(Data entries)
•••••
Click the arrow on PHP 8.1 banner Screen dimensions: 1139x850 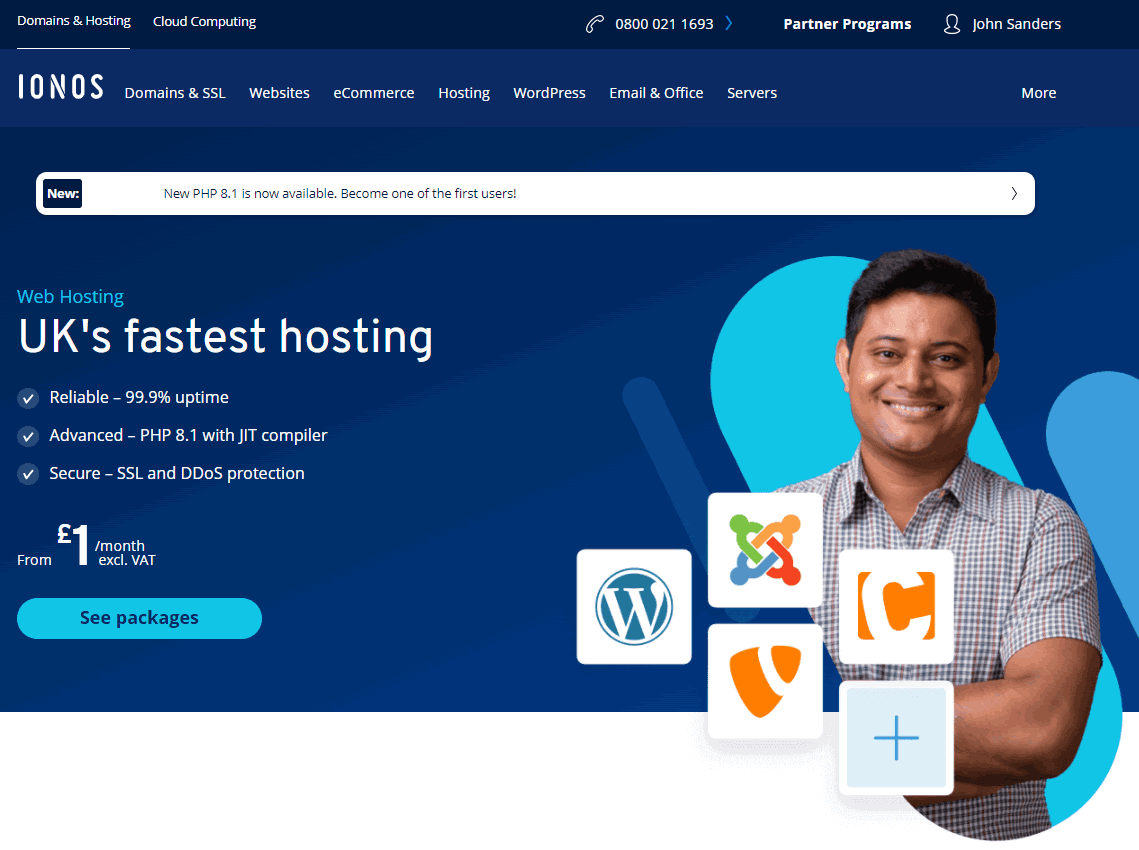click(x=1014, y=194)
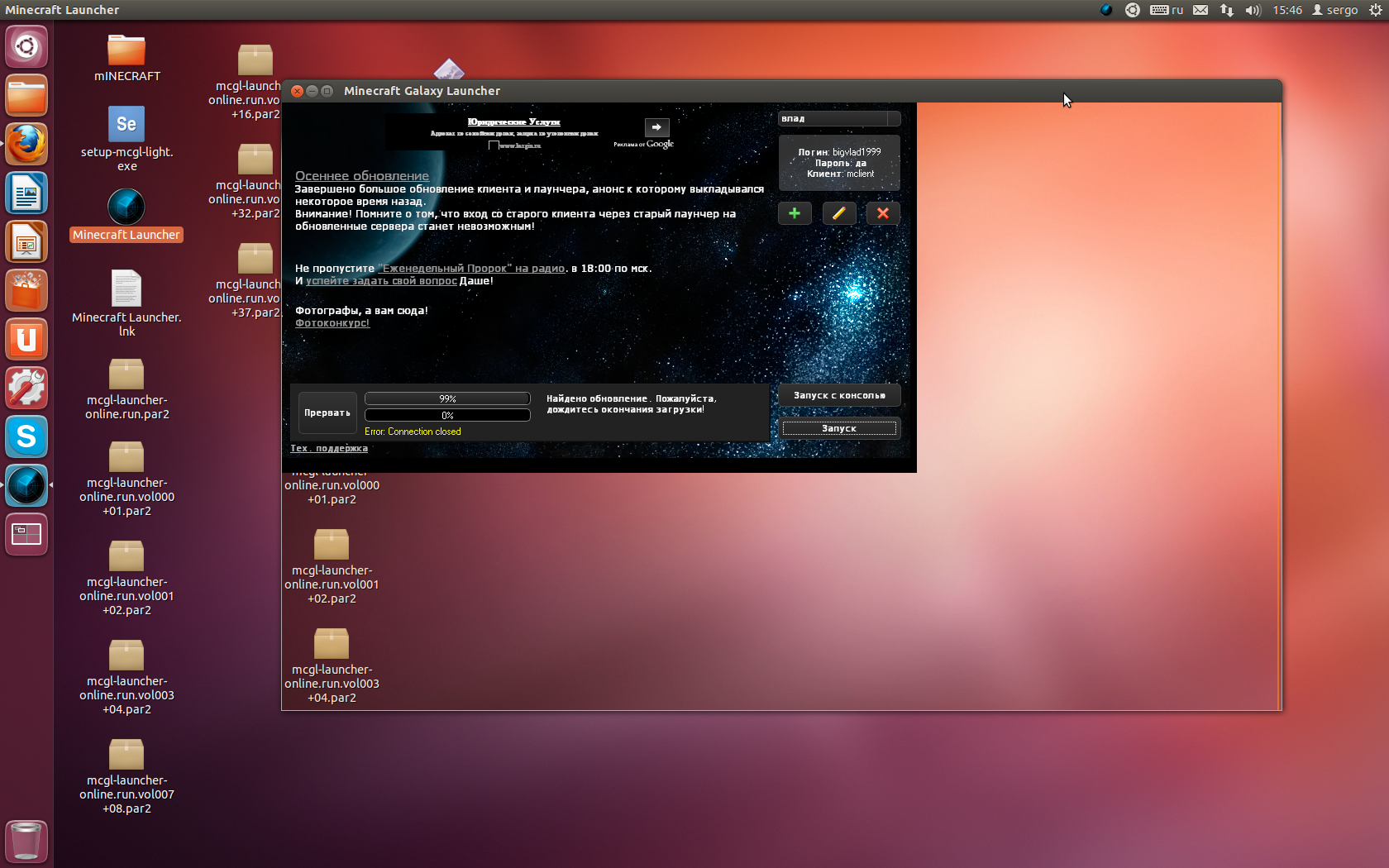Open the account dropdown showing 'влад'
This screenshot has height=868, width=1389.
coord(838,119)

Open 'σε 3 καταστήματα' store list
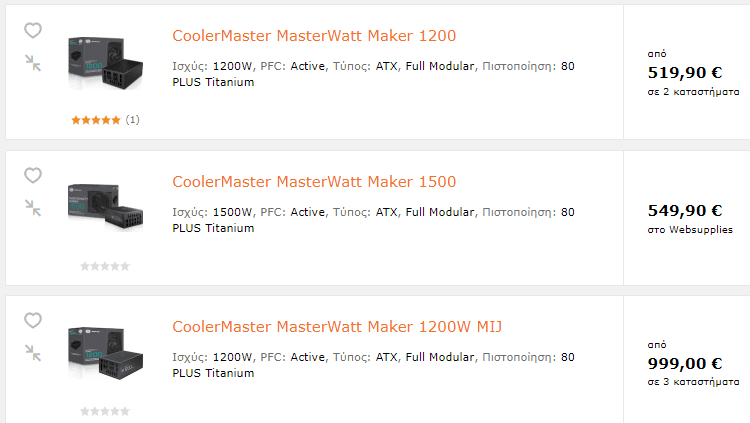(693, 382)
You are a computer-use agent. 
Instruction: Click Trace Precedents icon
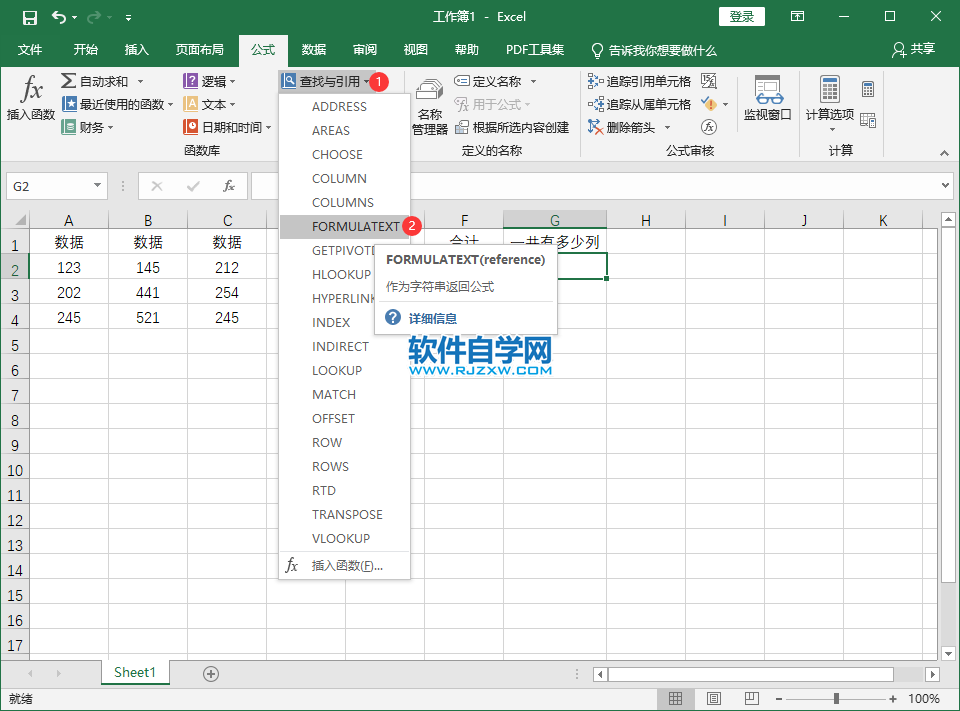click(x=595, y=81)
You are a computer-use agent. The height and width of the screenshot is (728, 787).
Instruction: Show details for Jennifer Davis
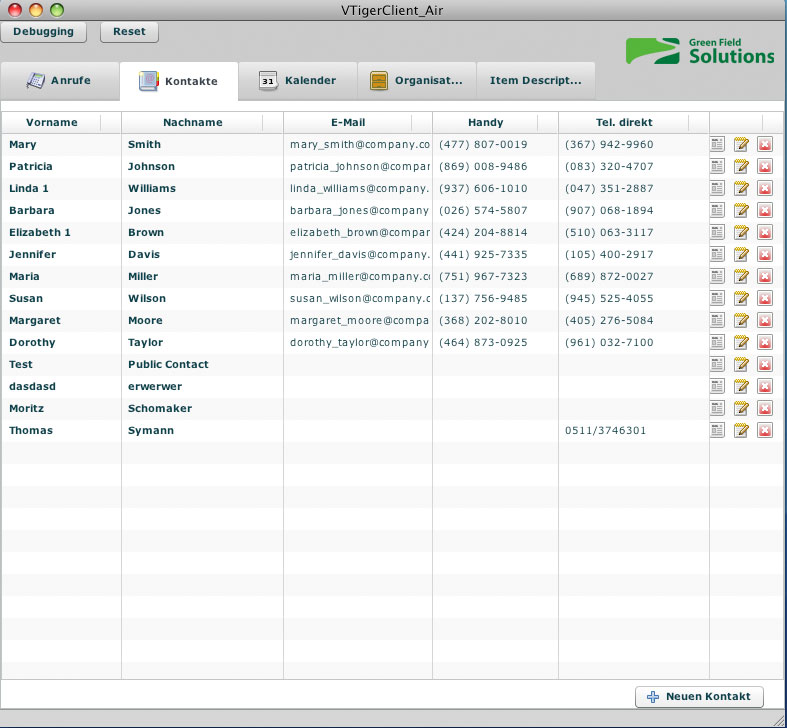(717, 254)

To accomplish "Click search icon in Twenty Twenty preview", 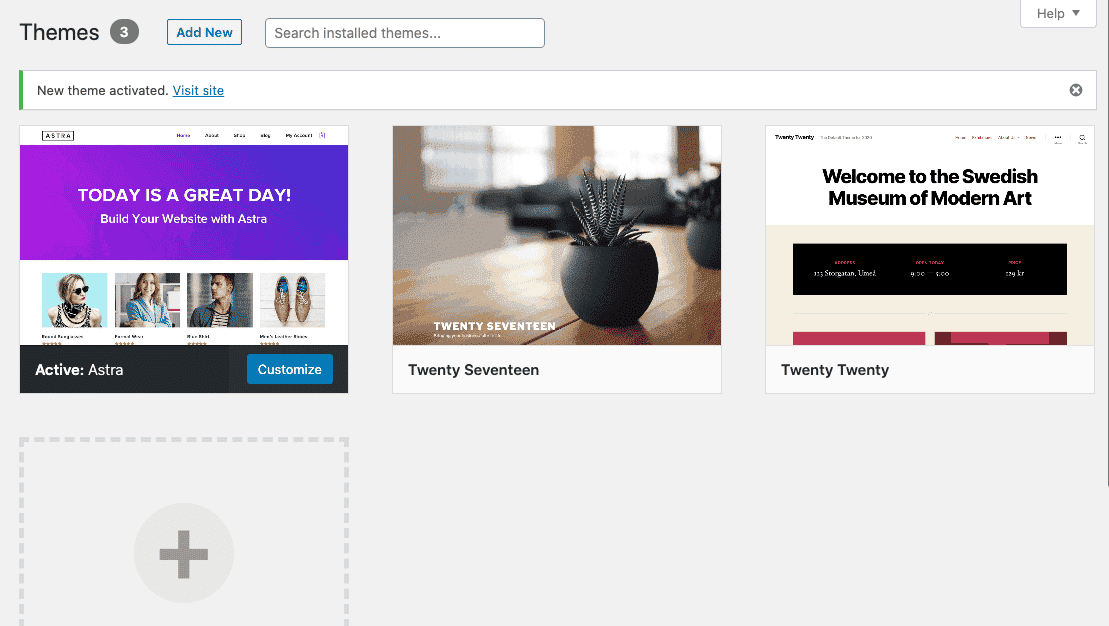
•••••
◆ **AIM OF THE EXERCISE**
Would you filter the records and copy out each line containing "agent"?

◆ **REPLY**
You are a computer-use agent. 
You are a computer-use agent. The height and width of the screenshot is (728, 787).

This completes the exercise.